>>

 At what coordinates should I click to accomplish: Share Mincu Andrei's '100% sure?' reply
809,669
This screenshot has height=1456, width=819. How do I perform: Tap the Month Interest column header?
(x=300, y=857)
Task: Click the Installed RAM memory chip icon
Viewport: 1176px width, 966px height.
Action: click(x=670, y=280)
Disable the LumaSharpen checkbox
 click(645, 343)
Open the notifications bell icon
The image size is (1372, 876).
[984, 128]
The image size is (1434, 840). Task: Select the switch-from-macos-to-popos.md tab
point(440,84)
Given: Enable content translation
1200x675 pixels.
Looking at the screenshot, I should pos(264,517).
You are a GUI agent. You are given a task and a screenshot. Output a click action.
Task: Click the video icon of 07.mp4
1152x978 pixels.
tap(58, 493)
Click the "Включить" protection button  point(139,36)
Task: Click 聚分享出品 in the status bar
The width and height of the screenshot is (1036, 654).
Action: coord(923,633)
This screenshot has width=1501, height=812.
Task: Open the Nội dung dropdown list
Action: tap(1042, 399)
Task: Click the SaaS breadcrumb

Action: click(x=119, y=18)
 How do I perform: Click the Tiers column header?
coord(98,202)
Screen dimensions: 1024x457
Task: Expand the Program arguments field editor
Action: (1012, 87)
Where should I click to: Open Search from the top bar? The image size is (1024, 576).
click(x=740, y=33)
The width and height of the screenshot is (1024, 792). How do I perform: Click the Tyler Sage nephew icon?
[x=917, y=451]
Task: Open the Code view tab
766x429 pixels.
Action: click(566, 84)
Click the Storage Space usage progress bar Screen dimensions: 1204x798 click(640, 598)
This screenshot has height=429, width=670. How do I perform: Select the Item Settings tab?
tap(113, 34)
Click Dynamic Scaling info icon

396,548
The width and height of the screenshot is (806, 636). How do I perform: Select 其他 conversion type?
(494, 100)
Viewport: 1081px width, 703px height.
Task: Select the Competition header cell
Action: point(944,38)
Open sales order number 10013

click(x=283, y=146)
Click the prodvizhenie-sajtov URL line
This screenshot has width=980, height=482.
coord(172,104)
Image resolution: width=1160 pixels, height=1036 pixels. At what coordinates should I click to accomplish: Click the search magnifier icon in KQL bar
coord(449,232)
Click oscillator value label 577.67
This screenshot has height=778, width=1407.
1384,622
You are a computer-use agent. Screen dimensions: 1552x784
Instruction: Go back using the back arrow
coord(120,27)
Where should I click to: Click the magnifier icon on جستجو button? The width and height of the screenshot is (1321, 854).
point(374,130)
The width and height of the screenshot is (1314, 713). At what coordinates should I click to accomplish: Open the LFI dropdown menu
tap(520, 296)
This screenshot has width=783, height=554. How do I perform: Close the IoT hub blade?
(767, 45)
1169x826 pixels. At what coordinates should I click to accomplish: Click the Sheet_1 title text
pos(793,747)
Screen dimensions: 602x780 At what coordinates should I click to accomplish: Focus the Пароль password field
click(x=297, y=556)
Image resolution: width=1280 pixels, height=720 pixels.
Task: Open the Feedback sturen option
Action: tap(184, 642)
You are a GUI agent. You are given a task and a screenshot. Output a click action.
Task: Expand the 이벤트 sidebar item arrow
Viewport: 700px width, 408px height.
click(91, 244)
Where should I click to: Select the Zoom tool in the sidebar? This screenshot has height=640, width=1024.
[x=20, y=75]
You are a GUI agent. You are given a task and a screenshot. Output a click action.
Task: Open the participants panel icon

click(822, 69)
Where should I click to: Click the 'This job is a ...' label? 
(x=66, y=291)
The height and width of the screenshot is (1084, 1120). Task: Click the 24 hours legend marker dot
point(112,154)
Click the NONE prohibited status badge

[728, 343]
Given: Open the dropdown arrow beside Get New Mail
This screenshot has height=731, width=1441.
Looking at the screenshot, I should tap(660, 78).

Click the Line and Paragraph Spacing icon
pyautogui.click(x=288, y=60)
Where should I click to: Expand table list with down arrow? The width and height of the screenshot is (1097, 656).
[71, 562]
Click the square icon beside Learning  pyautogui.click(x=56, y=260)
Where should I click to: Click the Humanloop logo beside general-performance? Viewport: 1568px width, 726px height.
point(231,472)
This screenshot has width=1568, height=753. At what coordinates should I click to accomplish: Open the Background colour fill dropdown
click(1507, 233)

<<

▶ _Your instructions_: The response must reproduce the whole listing exactly.

▶ _Reply to the exercise_:
 At what coordinates should I click to accomplish: Share Mincu Andrei's '100% sure?' reply
809,669
This screenshot has height=1456, width=819. How do I perform: Tap the Month Interest column header?
(x=300, y=857)
Task: Click the Installed RAM memory chip icon
Viewport: 1176px width, 966px height.
Action: click(x=670, y=280)
Disable the LumaSharpen checkbox
 click(645, 343)
Open the notifications bell icon
The image size is (1372, 876).
[984, 128]
The image size is (1434, 840). Task: Select the switch-from-macos-to-popos.md tab
point(440,84)
Given: Enable content translation
1200x675 pixels.
Looking at the screenshot, I should pos(264,517).
You are a GUI agent. You are given a task and a screenshot. Output a click action.
Task: Click the video icon of 07.mp4
1152x978 pixels.
tap(58, 493)
Click the "Включить" protection button  point(139,36)
Task: Click 聚分享出品 in the status bar
The width and height of the screenshot is (1036, 654).
Action: coord(923,633)
This screenshot has width=1501, height=812.
Task: Open the Nội dung dropdown list
Action: tap(1042, 399)
Task: Click the SaaS breadcrumb

Action: click(x=119, y=18)
 How do I perform: Click the Tiers column header?
coord(98,202)
Screen dimensions: 1024x457
Task: Expand the Program arguments field editor
Action: (1012, 87)
Where should I click to: Open Search from the top bar? The image size is (1024, 576).
click(x=740, y=33)
The width and height of the screenshot is (1024, 792). How do I perform: Click the Tyler Sage nephew icon?
[x=917, y=451]
Task: Open the Code view tab
766x429 pixels.
Action: click(566, 84)
Click the Storage Space usage progress bar Screen dimensions: 1204x798 click(640, 598)
This screenshot has height=429, width=670. How do I perform: Select the Item Settings tab?
tap(113, 34)
Click Dynamic Scaling info icon

396,548
The width and height of the screenshot is (806, 636). How do I perform: Select 其他 conversion type?
(494, 100)
Viewport: 1081px width, 703px height.
Task: Select the Competition header cell
Action: point(944,38)
Open sales order number 10013

click(x=283, y=146)
Click the prodvizhenie-sajtov URL line
This screenshot has width=980, height=482.
coord(172,104)
Image resolution: width=1160 pixels, height=1036 pixels. At what coordinates should I click to accomplish: Click the search magnifier icon in KQL bar
coord(449,232)
Click oscillator value label 577.67
This screenshot has height=778, width=1407.
1384,622
You are a computer-use agent. Screen dimensions: 1552x784
Instruction: Go back using the back arrow
coord(120,27)
Where should I click to: Click the magnifier icon on جستجو button? The width and height of the screenshot is (1321, 854).
point(374,130)
The width and height of the screenshot is (1314, 713). At what coordinates should I click to accomplish: Open the LFI dropdown menu
tap(520, 296)
This screenshot has width=783, height=554. How do I perform: Close the IoT hub blade?
(767, 45)
1169x826 pixels. At what coordinates should I click to accomplish: Click the Sheet_1 title text
pos(793,747)
Screen dimensions: 602x780 At what coordinates should I click to accomplish: Focus the Пароль password field
click(x=297, y=556)
Image resolution: width=1280 pixels, height=720 pixels.
Task: Open the Feedback sturen option
Action: tap(184, 642)
You are a GUI agent. You are given a task and a screenshot. Output a click action.
Task: Expand the 이벤트 sidebar item arrow
Viewport: 700px width, 408px height.
click(91, 244)
Where should I click to: Select the Zoom tool in the sidebar? This screenshot has height=640, width=1024.
[x=20, y=75]
You are a GUI agent. You are given a task and a screenshot. Output a click action.
Task: Open the participants panel icon

click(822, 69)
Where should I click to: Click the 'This job is a ...' label? 
(x=66, y=291)
The height and width of the screenshot is (1084, 1120). Task: Click the 24 hours legend marker dot
point(112,154)
Click the NONE prohibited status badge

[728, 343]
Given: Open the dropdown arrow beside Get New Mail
This screenshot has height=731, width=1441.
Looking at the screenshot, I should tap(660, 78).

Click the Line and Paragraph Spacing icon
pyautogui.click(x=288, y=60)
Where should I click to: Expand table list with down arrow? The width and height of the screenshot is (1097, 656).
[71, 562]
Click the square icon beside Learning  pyautogui.click(x=56, y=260)
Where should I click to: Click the Humanloop logo beside general-performance? Viewport: 1568px width, 726px height.
point(231,472)
This screenshot has width=1568, height=753. At what coordinates should I click to accomplish: Open the Background colour fill dropdown
click(1507, 233)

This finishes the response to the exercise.